Lincak

Sebutan 'Inlander' Diusulkan Diganti 'Indonesiana', tetapi Dikritik

Indonesia dipakai untuk menggantikan nama Hindia Belanda. Penduduknya disebut orang Indonesia, menggantikan sebutan dari Belanda, 'inlander'.
Indonesia dipakai untuk menggantikan nama Hindia Belanda. Penduduknya disebut orang Indonesia, menggantikan sebutan dari Belanda, 'inlander'.

Sebutan resmi untuk orang Indonesia di undang-undang dasar (grondwet) adalah “inlandsche” atau “inheemsche”. Dalam keseharian yang sering diucapkan adalah “inlander”. Semua artinya pribumi. Orang Indonesia membenci sebutan ini. Kata ini selalu dikaitkan dengan kolonialisme. ‘’Itulah alasan mengganti istilah yang dibenci itu dengan istilah ‘orang Indonesia’,’’ tulis Prof Dr HTH Fischer di buku Inleiding tot de Culture Anthropologie van Indonesia (1952: 2).

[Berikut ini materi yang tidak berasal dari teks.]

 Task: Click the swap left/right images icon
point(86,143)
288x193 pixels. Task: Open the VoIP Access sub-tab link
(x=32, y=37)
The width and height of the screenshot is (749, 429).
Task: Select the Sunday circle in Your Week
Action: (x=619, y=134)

Pada tahun 1926, saat berbicara di Kongres Pemuda Indonesia Pertama, sekretaris panitia kongres Soemarto juga menyebut perlunya penggantian inlander. Ia memilih menggantinya dengan “Indier” (orang Hindia). Tapi penyebutan ini kalah popular dengan penyebutan “Indonesier” (orang Indonesia) sebagai pengganti inlander. Selama tahun 1930 sampai 1932, wartawan Kelana Djaja memperkenalkan sebutan “Indonesiana” untuk orang Indonesia laki-laki dan “Indonesiani” untuk menyebut orang Indonesia perempuan di koran Sedio Tomo yang ia pimpin (Soeara Oemoem, 21 April 1938 dan 25 April 1938).

Tapi, ketika Kelana Djaja menciptakan kata itu, menurut penilaian Soedarjo Tjokrosisworo, ia masih berpegang kepada pengembangan bahasa Melayu. Karenanya, Soedarjo mengingatkan, dengan adanya pengakuan dalam Sumpah Pemuda 1928, ia memilih menciptakan kata baru demi bahasa persatuan, bahasa Indonesia. Mengutip pernyataan Kelana Djaja, Soedarjo menyatakan bahwa “Indonesiana-Indonesiani” tidak meluas pemakaiannya (Soeara Oemoem, 25 April 1938). Oleh karena itu, Putra Selong dalam tulisannya di Soeara Oemoem edisi 24 Mei 1938 menyerukan untuk menggunakan lagi sebutan “Indonesiana-Indonesiani” sebagai pengganti Indonesier:

Scroll untuk membaca

Scroll untuk membaca

Marilah kita hidoepkan perkataan “Indonesiana-Indonesiani”. Pendam dan tanamlah perkataan “Indonesier”. Sekali lagi hidoeplah “Indonesiana-Indonesiani”.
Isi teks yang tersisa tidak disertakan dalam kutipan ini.